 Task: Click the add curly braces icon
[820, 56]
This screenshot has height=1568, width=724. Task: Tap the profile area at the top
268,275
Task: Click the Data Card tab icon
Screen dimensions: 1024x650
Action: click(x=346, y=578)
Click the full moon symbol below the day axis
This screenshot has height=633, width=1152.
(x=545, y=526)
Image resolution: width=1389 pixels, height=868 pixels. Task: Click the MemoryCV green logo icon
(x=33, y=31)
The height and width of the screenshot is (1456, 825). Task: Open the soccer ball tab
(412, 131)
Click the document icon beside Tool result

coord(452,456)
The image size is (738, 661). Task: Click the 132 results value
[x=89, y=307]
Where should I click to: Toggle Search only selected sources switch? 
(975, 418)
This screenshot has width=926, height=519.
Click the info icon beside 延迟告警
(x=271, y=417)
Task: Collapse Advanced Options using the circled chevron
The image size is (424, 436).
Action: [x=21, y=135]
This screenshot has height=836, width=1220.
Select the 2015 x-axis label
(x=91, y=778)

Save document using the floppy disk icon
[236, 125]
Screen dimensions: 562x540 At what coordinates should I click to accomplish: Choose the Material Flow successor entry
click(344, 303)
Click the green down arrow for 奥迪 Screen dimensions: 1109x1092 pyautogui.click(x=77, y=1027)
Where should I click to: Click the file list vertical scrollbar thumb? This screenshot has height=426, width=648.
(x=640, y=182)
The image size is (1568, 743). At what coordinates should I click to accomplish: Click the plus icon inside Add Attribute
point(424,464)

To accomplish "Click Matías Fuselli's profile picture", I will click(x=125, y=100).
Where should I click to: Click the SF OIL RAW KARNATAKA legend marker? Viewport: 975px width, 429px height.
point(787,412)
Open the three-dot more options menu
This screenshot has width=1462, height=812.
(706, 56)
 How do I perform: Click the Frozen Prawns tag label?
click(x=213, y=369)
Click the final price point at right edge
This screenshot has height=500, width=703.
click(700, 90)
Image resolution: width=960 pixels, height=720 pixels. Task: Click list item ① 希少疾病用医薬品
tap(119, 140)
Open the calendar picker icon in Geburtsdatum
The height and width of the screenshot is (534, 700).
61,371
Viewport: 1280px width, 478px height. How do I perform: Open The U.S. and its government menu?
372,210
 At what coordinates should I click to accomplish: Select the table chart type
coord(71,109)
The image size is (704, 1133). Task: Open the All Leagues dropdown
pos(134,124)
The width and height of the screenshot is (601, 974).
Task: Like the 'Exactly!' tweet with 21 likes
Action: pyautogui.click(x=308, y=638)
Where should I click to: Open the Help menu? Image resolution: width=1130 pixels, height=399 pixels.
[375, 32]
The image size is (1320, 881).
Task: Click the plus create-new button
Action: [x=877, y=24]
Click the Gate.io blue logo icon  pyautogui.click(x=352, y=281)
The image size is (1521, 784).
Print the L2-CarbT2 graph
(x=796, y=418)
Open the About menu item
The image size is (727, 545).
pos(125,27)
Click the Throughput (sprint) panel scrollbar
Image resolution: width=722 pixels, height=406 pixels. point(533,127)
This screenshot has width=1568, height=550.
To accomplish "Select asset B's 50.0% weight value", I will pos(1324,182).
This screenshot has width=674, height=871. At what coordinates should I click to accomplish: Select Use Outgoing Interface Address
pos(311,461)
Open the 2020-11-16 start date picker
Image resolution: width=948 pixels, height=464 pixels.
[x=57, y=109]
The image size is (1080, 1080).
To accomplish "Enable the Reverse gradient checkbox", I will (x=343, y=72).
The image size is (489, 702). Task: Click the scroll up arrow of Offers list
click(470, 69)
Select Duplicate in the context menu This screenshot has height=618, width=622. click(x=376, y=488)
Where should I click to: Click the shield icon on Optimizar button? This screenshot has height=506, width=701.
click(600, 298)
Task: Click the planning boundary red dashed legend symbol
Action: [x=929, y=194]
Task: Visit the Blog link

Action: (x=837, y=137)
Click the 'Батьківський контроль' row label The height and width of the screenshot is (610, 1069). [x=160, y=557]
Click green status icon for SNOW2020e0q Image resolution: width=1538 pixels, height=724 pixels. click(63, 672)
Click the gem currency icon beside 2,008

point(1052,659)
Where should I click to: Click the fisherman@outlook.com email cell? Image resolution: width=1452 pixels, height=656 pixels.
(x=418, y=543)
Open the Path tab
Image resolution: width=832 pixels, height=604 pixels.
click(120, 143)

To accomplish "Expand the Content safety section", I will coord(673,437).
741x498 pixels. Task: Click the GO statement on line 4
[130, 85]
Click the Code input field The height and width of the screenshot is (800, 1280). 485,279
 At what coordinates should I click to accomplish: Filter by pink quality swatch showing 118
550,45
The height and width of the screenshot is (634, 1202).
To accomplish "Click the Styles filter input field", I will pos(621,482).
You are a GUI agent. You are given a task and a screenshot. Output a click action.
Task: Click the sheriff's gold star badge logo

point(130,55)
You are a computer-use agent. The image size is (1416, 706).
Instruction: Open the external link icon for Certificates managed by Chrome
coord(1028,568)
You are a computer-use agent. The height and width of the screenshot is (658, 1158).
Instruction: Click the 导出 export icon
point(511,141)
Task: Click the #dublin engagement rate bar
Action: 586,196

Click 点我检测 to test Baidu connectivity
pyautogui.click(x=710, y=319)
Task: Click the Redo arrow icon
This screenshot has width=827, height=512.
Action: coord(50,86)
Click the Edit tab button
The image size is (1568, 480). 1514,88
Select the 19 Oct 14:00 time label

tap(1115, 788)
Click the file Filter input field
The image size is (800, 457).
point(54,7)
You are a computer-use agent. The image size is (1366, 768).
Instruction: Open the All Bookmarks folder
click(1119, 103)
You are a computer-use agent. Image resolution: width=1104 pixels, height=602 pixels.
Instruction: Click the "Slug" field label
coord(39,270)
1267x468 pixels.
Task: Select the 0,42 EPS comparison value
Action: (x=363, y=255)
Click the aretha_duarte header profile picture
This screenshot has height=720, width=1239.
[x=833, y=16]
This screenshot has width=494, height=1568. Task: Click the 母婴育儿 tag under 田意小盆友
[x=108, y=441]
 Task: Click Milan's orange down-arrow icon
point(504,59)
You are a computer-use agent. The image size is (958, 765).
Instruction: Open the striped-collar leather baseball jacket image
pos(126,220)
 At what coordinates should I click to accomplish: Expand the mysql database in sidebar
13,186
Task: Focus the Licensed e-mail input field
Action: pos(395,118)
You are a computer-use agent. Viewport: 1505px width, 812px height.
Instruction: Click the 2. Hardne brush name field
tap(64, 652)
+-------+
Task prompt: For this exercise, retype the entire listing exactly.

Result:
 Task: Click the add curly braces icon
[820, 56]
This screenshot has height=1568, width=724. Task: Tap the profile area at the top
268,275
Task: Click the Data Card tab icon
Screen dimensions: 1024x650
Action: click(x=346, y=578)
Click the full moon symbol below the day axis
This screenshot has height=633, width=1152.
(x=545, y=526)
Image resolution: width=1389 pixels, height=868 pixels. Task: Click the MemoryCV green logo icon
(x=33, y=31)
The height and width of the screenshot is (1456, 825). Task: Open the soccer ball tab
(412, 131)
Click the document icon beside Tool result

coord(452,456)
The image size is (738, 661). Task: Click the 132 results value
[x=89, y=307]
Where should I click to: Toggle Search only selected sources switch? 
(975, 418)
This screenshot has width=926, height=519.
Click the info icon beside 延迟告警
(x=271, y=417)
Task: Collapse Advanced Options using the circled chevron
The image size is (424, 436).
Action: [x=21, y=135]
This screenshot has height=836, width=1220.
Select the 2015 x-axis label
(x=91, y=778)

Save document using the floppy disk icon
[236, 125]
Screen dimensions: 562x540 At what coordinates should I click to accomplish: Choose the Material Flow successor entry
click(344, 303)
Click the green down arrow for 奥迪 Screen dimensions: 1109x1092 pyautogui.click(x=77, y=1027)
Where should I click to: Click the file list vertical scrollbar thumb? This screenshot has height=426, width=648.
(x=640, y=182)
The image size is (1568, 743). At what coordinates should I click to accomplish: Click the plus icon inside Add Attribute
point(424,464)

To accomplish "Click Matías Fuselli's profile picture", I will click(x=125, y=100).
Where should I click to: Click the SF OIL RAW KARNATAKA legend marker? Viewport: 975px width, 429px height.
point(787,412)
Open the three-dot more options menu
This screenshot has width=1462, height=812.
(706, 56)
 How do I perform: Click the Frozen Prawns tag label?
click(x=213, y=369)
Click the final price point at right edge
This screenshot has height=500, width=703.
click(700, 90)
Image resolution: width=960 pixels, height=720 pixels. Task: Click list item ① 希少疾病用医薬品
tap(119, 140)
Open the calendar picker icon in Geburtsdatum
The height and width of the screenshot is (534, 700).
61,371
Viewport: 1280px width, 478px height. How do I perform: Open The U.S. and its government menu?
372,210
 At what coordinates should I click to accomplish: Select the table chart type
coord(71,109)
The image size is (704, 1133). Task: Open the All Leagues dropdown
pos(134,124)
The width and height of the screenshot is (601, 974).
Task: Like the 'Exactly!' tweet with 21 likes
Action: pyautogui.click(x=308, y=638)
Where should I click to: Open the Help menu? Image resolution: width=1130 pixels, height=399 pixels.
[375, 32]
The image size is (1320, 881).
Task: Click the plus create-new button
Action: [x=877, y=24]
Click the Gate.io blue logo icon  pyautogui.click(x=352, y=281)
The image size is (1521, 784).
Print the L2-CarbT2 graph
(x=796, y=418)
Open the About menu item
The image size is (727, 545).
pos(125,27)
Click the Throughput (sprint) panel scrollbar
Image resolution: width=722 pixels, height=406 pixels. point(533,127)
This screenshot has width=1568, height=550.
To accomplish "Select asset B's 50.0% weight value", I will pos(1324,182).
This screenshot has width=674, height=871. At what coordinates should I click to accomplish: Select Use Outgoing Interface Address
pos(311,461)
Open the 2020-11-16 start date picker
Image resolution: width=948 pixels, height=464 pixels.
[x=57, y=109]
The image size is (1080, 1080).
To accomplish "Enable the Reverse gradient checkbox", I will (x=343, y=72).
The image size is (489, 702). Task: Click the scroll up arrow of Offers list
click(470, 69)
Select Duplicate in the context menu This screenshot has height=618, width=622. click(x=376, y=488)
Where should I click to: Click the shield icon on Optimizar button? This screenshot has height=506, width=701.
click(600, 298)
Task: Click the planning boundary red dashed legend symbol
Action: [x=929, y=194]
Task: Visit the Blog link

Action: (x=837, y=137)
Click the 'Батьківський контроль' row label The height and width of the screenshot is (610, 1069). [x=160, y=557]
Click green status icon for SNOW2020e0q Image resolution: width=1538 pixels, height=724 pixels. click(63, 672)
Click the gem currency icon beside 2,008

point(1052,659)
Where should I click to: Click the fisherman@outlook.com email cell? Image resolution: width=1452 pixels, height=656 pixels.
(x=418, y=543)
Open the Path tab
Image resolution: width=832 pixels, height=604 pixels.
click(120, 143)

To accomplish "Expand the Content safety section", I will coord(673,437).
741x498 pixels. Task: Click the GO statement on line 4
[130, 85]
Click the Code input field The height and width of the screenshot is (800, 1280). 485,279
 At what coordinates should I click to accomplish: Filter by pink quality swatch showing 118
550,45
The height and width of the screenshot is (634, 1202).
To accomplish "Click the Styles filter input field", I will pos(621,482).
You are a GUI agent. You are given a task and a screenshot. Output a click action.
Task: Click the sheriff's gold star badge logo

point(130,55)
You are a computer-use agent. The image size is (1416, 706).
Instruction: Open the external link icon for Certificates managed by Chrome
coord(1028,568)
You are a computer-use agent. The height and width of the screenshot is (658, 1158).
Instruction: Click the 导出 export icon
point(511,141)
Task: Click the #dublin engagement rate bar
Action: 586,196

Click 点我检测 to test Baidu connectivity
pyautogui.click(x=710, y=319)
Task: Click the Redo arrow icon
This screenshot has width=827, height=512.
Action: coord(50,86)
Click the Edit tab button
The image size is (1568, 480). 1514,88
Select the 19 Oct 14:00 time label

tap(1115, 788)
Click the file Filter input field
The image size is (800, 457).
point(54,7)
You are a computer-use agent. The image size is (1366, 768).
Instruction: Open the All Bookmarks folder
click(1119, 103)
You are a computer-use agent. Image resolution: width=1104 pixels, height=602 pixels.
Instruction: Click the "Slug" field label
coord(39,270)
1267x468 pixels.
Task: Select the 0,42 EPS comparison value
Action: (x=363, y=255)
Click the aretha_duarte header profile picture
This screenshot has height=720, width=1239.
[x=833, y=16]
This screenshot has width=494, height=1568. Task: Click the 母婴育儿 tag under 田意小盆友
[x=108, y=441]
 Task: Click Milan's orange down-arrow icon
point(504,59)
You are a computer-use agent. The image size is (958, 765).
Instruction: Open the striped-collar leather baseball jacket image
pos(126,220)
 At what coordinates should I click to accomplish: Expand the mysql database in sidebar
13,186
Task: Focus the Licensed e-mail input field
Action: pos(395,118)
You are a computer-use agent. Viewport: 1505px width, 812px height.
Instruction: Click the 2. Hardne brush name field
tap(64, 652)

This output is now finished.